Open the website & creat at new object soup based on the website

In [3]:
url='https://en.wikipedia.org/wiki/List_of_postal_codes_of_Canada:_M'
wiki_html = urllib.request.urlopen(url).read()
soup = BeautifulSoup(wiki_html)

### ii) Scrape the soup and get the data we need: Postcode, Borough and Neighborhood

We could use the command >>>  print(soup.prettify()) <<< in order to print the html code, analyse it and understand where the data we want is.
In order to make this notebook cleaner, I will use the developer tool at the browser to help me understand where the table we need is.
This is what we see by using the developer tool:

In [4]:
Image(filename =  "Wikipedia.jpg", width=1200, height=1200)

<IPython.core.display.Image object>

We can see that the date we need is found at a structure like this:

In [5]:
Image(filename =  "StructureHTML.jpg", width=350, height=350)
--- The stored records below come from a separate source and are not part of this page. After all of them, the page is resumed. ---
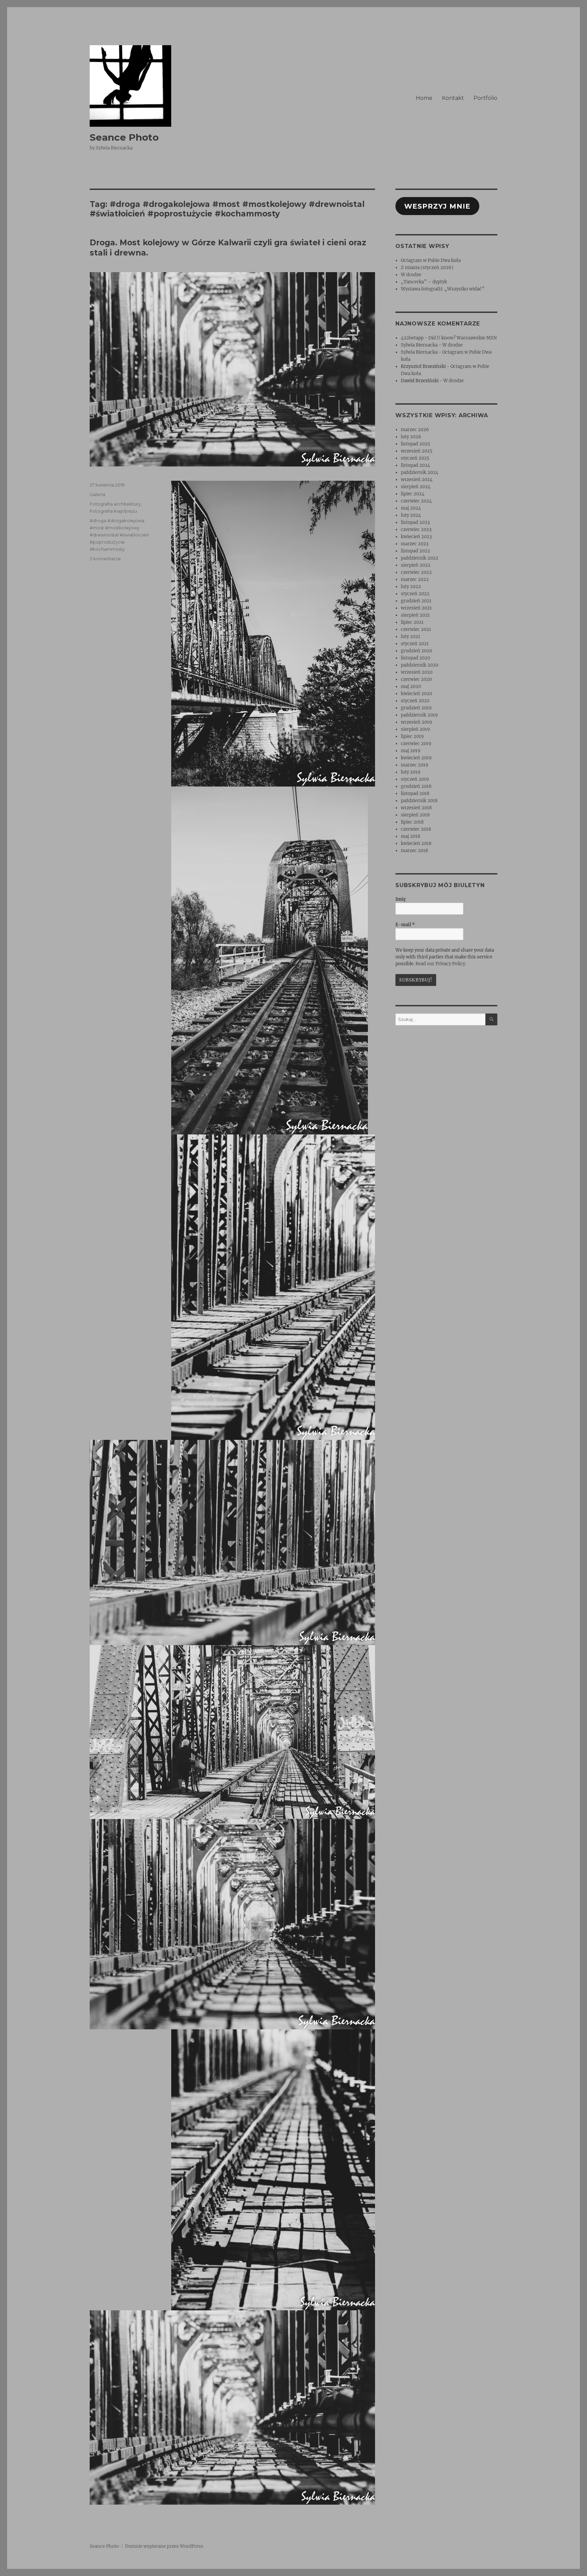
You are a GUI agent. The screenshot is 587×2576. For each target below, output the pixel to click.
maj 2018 (410, 836)
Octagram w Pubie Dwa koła (431, 260)
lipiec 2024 (412, 494)
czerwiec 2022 (416, 572)
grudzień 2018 (416, 786)
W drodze (411, 275)
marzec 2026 (415, 430)
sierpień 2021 (415, 615)
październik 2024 (419, 472)
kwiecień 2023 (416, 537)
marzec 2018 (414, 850)
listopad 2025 (415, 444)
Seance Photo (124, 137)
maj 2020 (411, 686)
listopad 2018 (415, 793)
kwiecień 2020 (416, 693)
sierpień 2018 (415, 815)
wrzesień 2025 (416, 451)
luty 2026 (411, 437)
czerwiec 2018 (416, 829)
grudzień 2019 (416, 708)
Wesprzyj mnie (437, 206)
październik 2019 (419, 715)
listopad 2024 (415, 465)
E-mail (405, 925)
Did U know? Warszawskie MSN (462, 338)
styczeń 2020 (415, 701)
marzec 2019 (414, 765)
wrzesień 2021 (416, 608)
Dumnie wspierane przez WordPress (164, 2546)
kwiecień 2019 (416, 758)
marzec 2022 (415, 579)
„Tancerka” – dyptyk (424, 282)
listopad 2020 (415, 658)
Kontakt (453, 98)
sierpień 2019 (415, 729)
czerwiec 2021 (416, 629)
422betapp (412, 338)
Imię (400, 899)
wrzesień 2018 (416, 808)
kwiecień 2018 (416, 843)
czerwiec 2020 (416, 679)
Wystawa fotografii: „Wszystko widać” (442, 289)
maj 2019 (411, 751)
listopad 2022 (415, 551)
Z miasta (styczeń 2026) (427, 267)
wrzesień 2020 (416, 672)
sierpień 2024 (415, 487)
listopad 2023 (415, 522)
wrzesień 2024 (416, 479)
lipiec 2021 (412, 622)
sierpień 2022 (415, 565)
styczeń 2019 (415, 779)
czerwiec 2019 (416, 743)
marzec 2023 (414, 544)
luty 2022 (411, 586)
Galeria (97, 494)
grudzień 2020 (416, 651)
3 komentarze (105, 558)
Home (424, 98)
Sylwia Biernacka (419, 345)
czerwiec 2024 (416, 501)
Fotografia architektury (115, 504)
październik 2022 (419, 558)
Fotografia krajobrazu (113, 511)
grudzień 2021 (416, 601)
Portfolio (485, 98)
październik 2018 (419, 801)
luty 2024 (411, 515)
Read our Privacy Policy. (440, 964)
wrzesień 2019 (416, 722)
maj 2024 (411, 508)
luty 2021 (410, 636)
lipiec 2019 (412, 736)
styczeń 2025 (415, 458)
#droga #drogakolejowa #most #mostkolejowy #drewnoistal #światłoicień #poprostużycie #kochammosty (119, 535)
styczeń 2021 (415, 644)
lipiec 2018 (412, 822)
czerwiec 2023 (416, 529)
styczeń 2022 (415, 594)
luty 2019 (411, 772)
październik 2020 (419, 665)
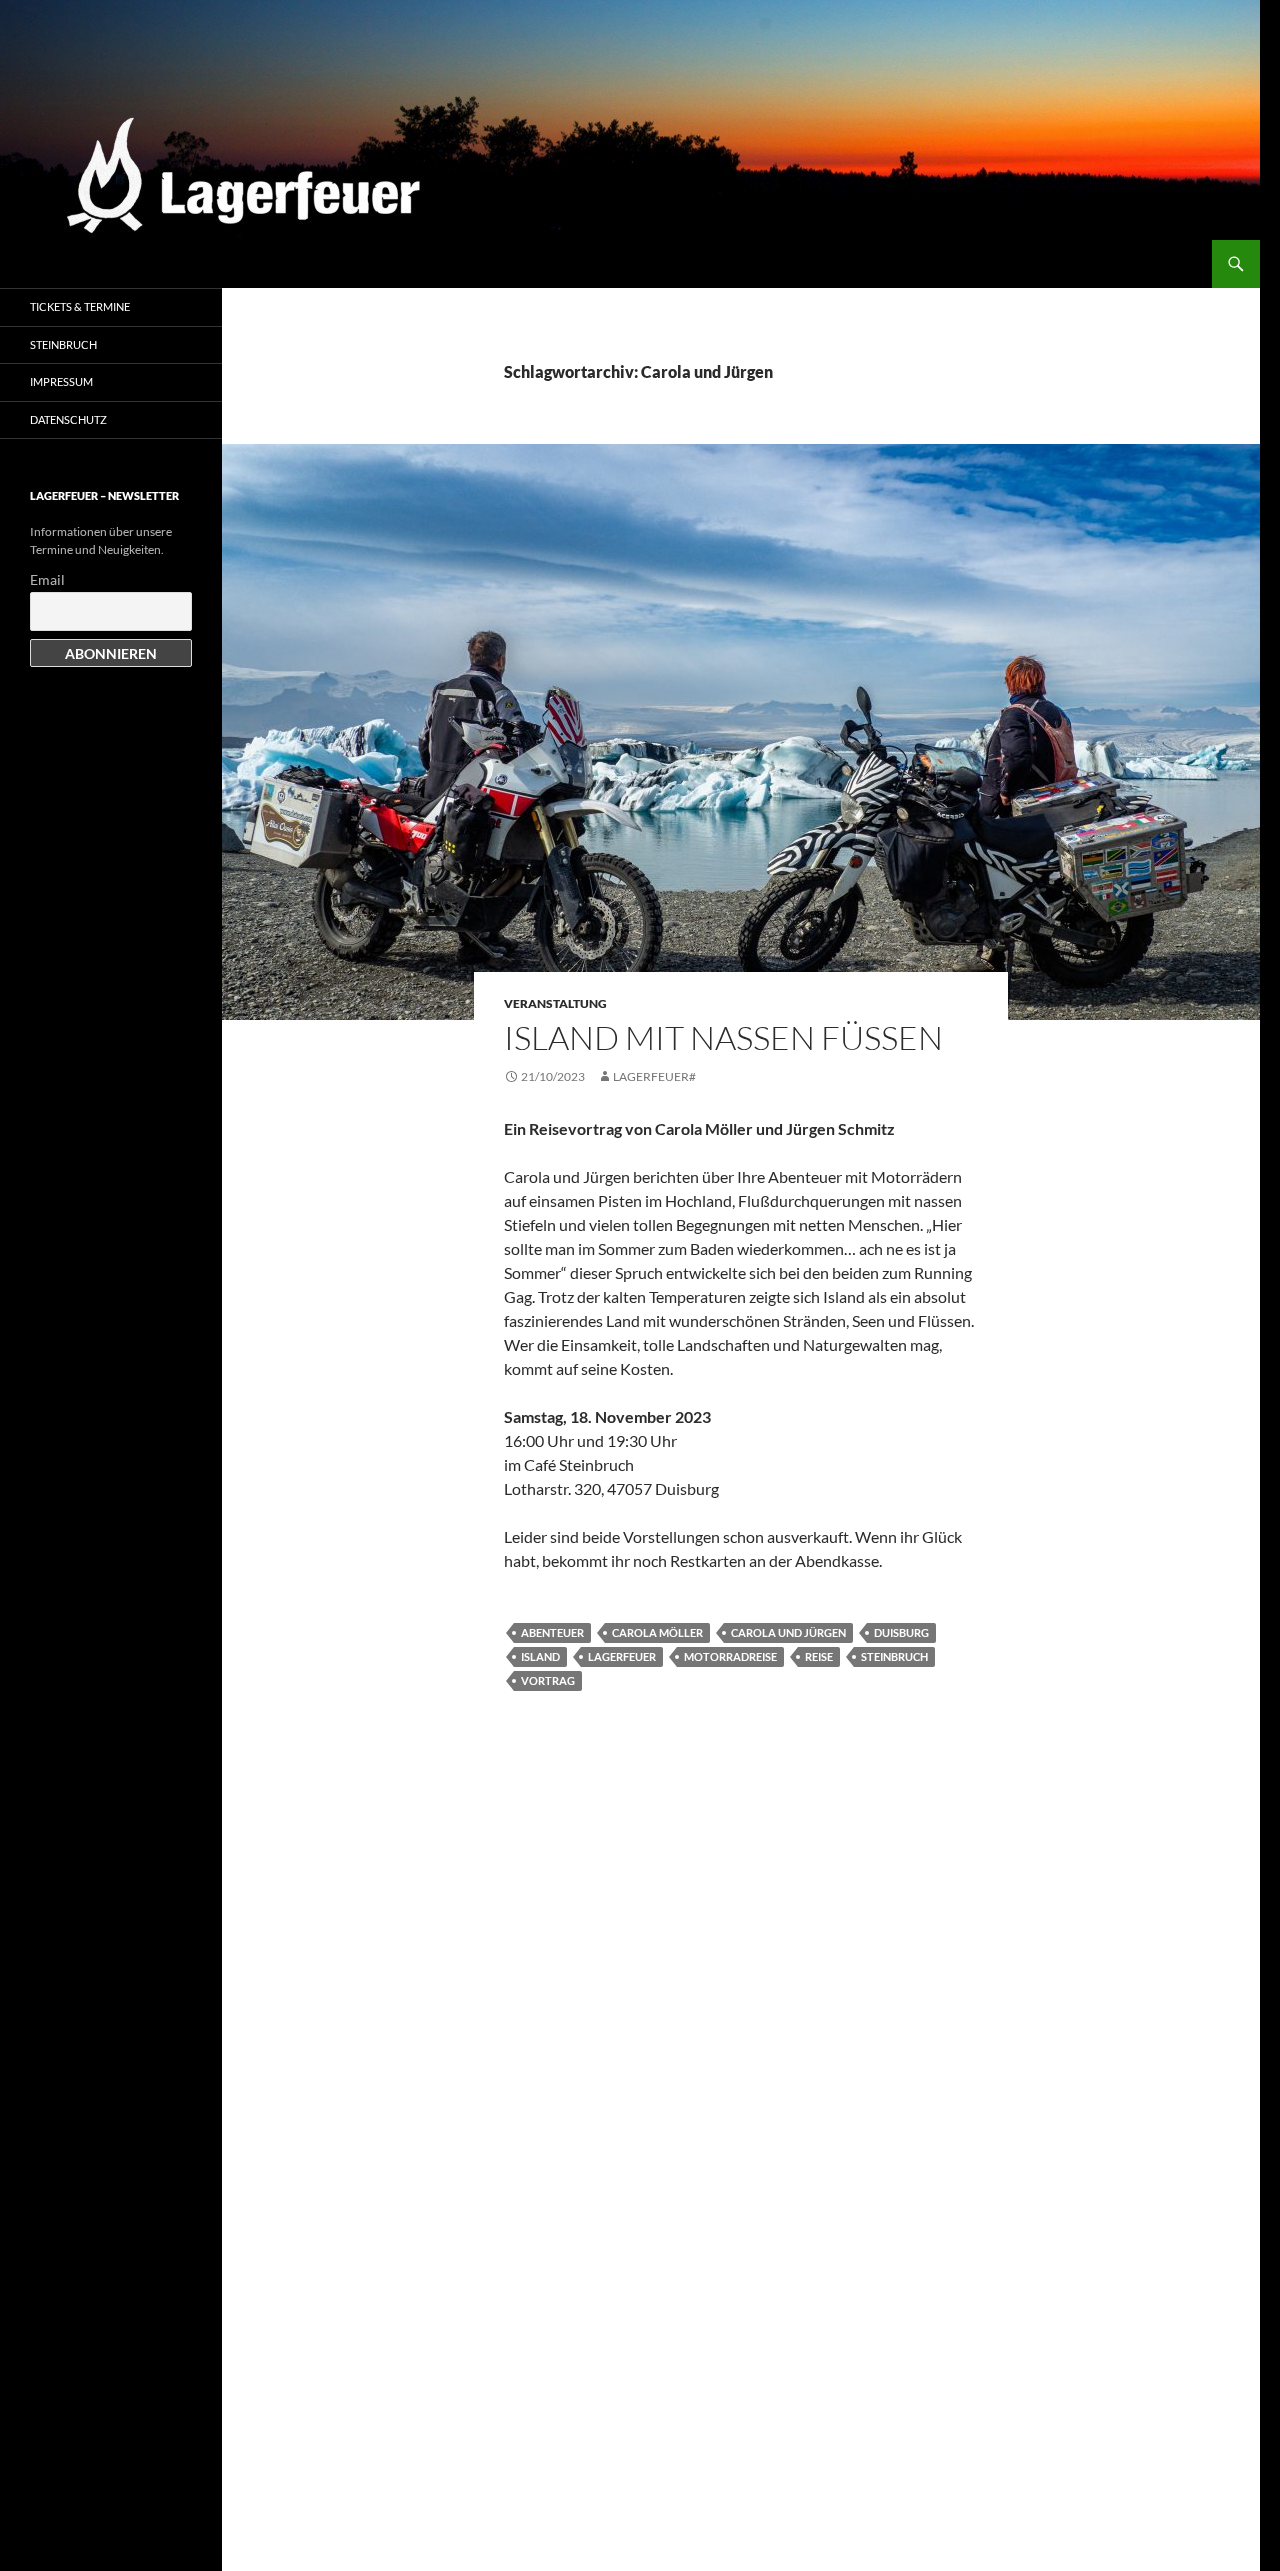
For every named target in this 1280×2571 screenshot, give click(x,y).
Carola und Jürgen (788, 1632)
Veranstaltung (555, 1003)
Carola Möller (657, 1632)
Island (540, 1656)
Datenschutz (68, 419)
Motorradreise (730, 1656)
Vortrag (548, 1680)
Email (47, 579)
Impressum (61, 381)
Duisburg (901, 1632)
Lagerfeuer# (654, 1076)
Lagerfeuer (622, 1656)
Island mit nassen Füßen (723, 1037)
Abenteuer (552, 1632)
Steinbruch (894, 1656)
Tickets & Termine (80, 306)
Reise (819, 1656)
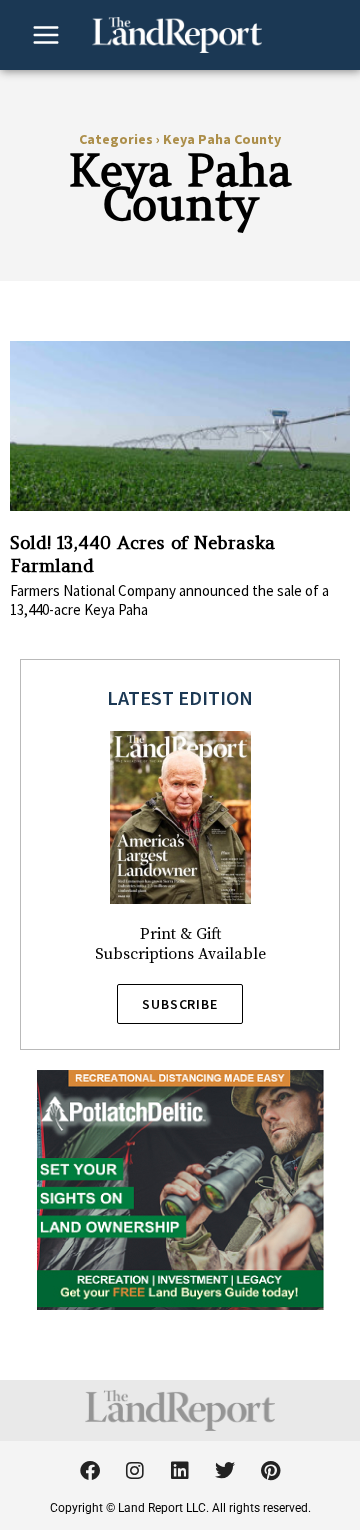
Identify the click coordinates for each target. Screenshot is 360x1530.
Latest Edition (180, 697)
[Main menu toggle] (46, 35)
<IPython.core.display.Image object>

So the first thing is to find the table in our html

In [6]:
table=soup.find('table')

Now we only have the table data. But we only want the following info: Postcode, Borough and Neighborhood.

* All our data is inside the "body"
* Each area description is between a "tr" and a "\tr"
    * Inside that, the data for Postcode, Borough and Neighborhood are each one of them in between "td"s    
    
So let's do a small loop to gather the info for the first 3 neighborhoods to get a better understanding of our data.

In [7]:
i=0
for neighborhood in table.tbody.find_all('tr'):     # We will check each tr
    if i<4:
        for info in neighborhood.find_all('td'):    # Inside each tr we will check each td
            print(info.text)
        i=i+1

M1A
Not assigned
Not assigned

M2A
Not assigned
Not assigned

M3A
North York
Parkwoods



Great! It works!
So now instead of printing, Let's create a panda dataset to receive the postcode, borough and neighborhood name for each postcode.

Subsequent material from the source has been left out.